In a deep dive, Justin Zuckerman documents how tighter 2019 rent laws helped create a ghost inventory of “zombie” apartments – units so underpriced that it’s irrational to renovate and re-rent them. Ann Korchak of the Small Property Owners of New York spells it out: “What bank is going to lend you $200,000 to improve an apartment when the legal rent isn’t even $1,100?”
That’s not theory. Kenny Bergos points at a Washington Heights three-bedroom that needs six-figure work but caps at a fraction of market rent. Lincoln Eckles shows two sealed units in Crown Heights that he says would lose money “day one” if reopened.
Meanwhile, the market-rate units in the same buildings carry the whole financial load – and can’t carry it forever.
If the city makes it impossible to earn a return on regulated units, many owners will “mothball” them. That shrinks supply. Shrinking supply raises prices for everyone else. Rinse, repeat.
Winners, Losers, And The Lottery Ticket
One of Reason’s most revealing moments is a visit with Tyler, a software engineer paying $1,900 for a rent-stabilized home that would fetch more than double on the open market.
He calls it “the golden apartment” – and he’s not wrong. That discount becomes a wealth escalator: extra savings for retirement, a future down payment, or simply breathing room.

But Tyler also admits something activists often dodge: “Should tech bros with $300,000 incomes be in stabilized apartments? Absolutely not.” The current system isn’t targeted to need. It’s luck – and sometimes inheritance.
Private investigator Emanuelle Welch says she’s seen everything from pied-à-terres near Yankee Stadium to influencer fairy tales of a two-bedroom off Central Park passed to the next generation like a family heirloom.
Edward Glaeser, the Harvard urban economist, is blunt: long-term lock-ins misallocate space and block newcomers. Cities are engines of churn – people arriving with little, climbing quickly. If your affordable housing plan hinges on whether a stranger’s grandparents rented in 1947, your system has made scarcity hereditary.
This is the uncomfortable truth: rent stabilization creates winners with deep discounts and losers who never get picked.
Julian Acosta and Zena, two New Yorkers featured by ReasonTV, keep lining up for apartments they can technically afford – only to watch landlords choose higher-income applicants. They sublet, they hustle, they apply again. The lottery keeps rolling without their number.
The Campaign That Promises To Double Down
Mamdani’s answer, according to Reason’s reporting from rallies and debates, is to freeze rents citywide for four years. He’d appoint members of the Rent Guidelines Board and use that power to lock rates on roughly a million units.
Activists chant “freeze the rent” with conviction. They see it as a lifeline amid $4,400 one-bedrooms and relentless rent hikes.
The problem is what happens next.
Korchak predicts more owners will yank units from use or defer work – and the whole city gets poorer. Council Member Vickie Paladino warns that every “emergency” rule triggers the next “emergency” patch, a game of policy whack-a-mole that ratchets costs while shrinking supply.

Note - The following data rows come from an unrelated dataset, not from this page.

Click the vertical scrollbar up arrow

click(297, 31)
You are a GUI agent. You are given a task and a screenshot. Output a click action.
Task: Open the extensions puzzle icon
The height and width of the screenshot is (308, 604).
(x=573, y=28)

Bilyeu – who calls socialism his “supervillain” – drives at why these cycles persist. He cites research that people often prefer punishing the rich over helping the poor, even when the latter would improve outcomes for both.
If that’s the political incentive, it explains why policies that feel moral survive evidence that they don’t work.
Producer Drew pushes back in Bilyeu’s conversation, arguing values matter and pointing out that New York already has some of these controls. Bilyeu’s retort is that “some controls” haven’t solved the problem because they scare away investment and slow new building.
His remedy: build more and regulate less – not zero regulation, but a lot less red tape on construction and renovation. Pair that with smart guardrails (for example, occupancy requirements or heavier taxes on a third property) and you might actually goose supply.
I rarely agree 100% with any “free market fixes all” sermon, but the basic prescription – make more housing legal to build and stop locking units into misfit tenancies forever – is the least-bad path cities have found worldwide. When you let supply move, prices bend. When you freeze demand in place and throttle supply, prices spike for everyone else.
Transit, Taxes, And The Capital-Flight Test

Back to those buses.
Bilyeu offers a useful litmus test for any “free” service: if you fund it, do you also retain capital? In his words, if wealthy taxpayers and businesses conclude the tradeoff is worth it, the policy survives. If they leave, revenues fall, and the math gets uglier.
He has “exactly zero belief” that a package of fareless buses, rent freezes, and broader redistribution survives that test. He sees it as an ideological move first and a fiscal plan second.
Maybe he’s too confident. Maybe New York could make buses fare-free while trimming elsewhere, or fund the experiment with a targeted revenue stream that doesn’t spook investors.
But Bilyeu isn’t inventing the worry. We’ve watched cities promise everything to everyone, then discover that balance sheets don’t care about feelings.
If Mamdani does win, his first real-world metric won’t be applause – it’ll be permits pulled, units rehabbed, vacancy rates, private capital committed, and yes, tax receipts. If those hold steady or rise while services expand, I’ll happily revise my priors.
Hard Choices Beat Easy Slogans

Here’s where I land.
New York won’t “collapse” because a mayoral candidate has big ideas. Cities are resilient, messy, and louder than any one person. But a city can hollow out if it spends a decade choosing good intentions over good incentives.
Freeze the Rent feels righteous. It also calcifies privilege for the lucky and slams doors on the rest. “Free” buses sound kind.
They also force tradeoffs that don’t vanish just because we rename the bill. And the history lesson from the Bronx, echoed by Bilyeu and reported by Reason, should inoculate us against policies that quietly break the financing model of housing.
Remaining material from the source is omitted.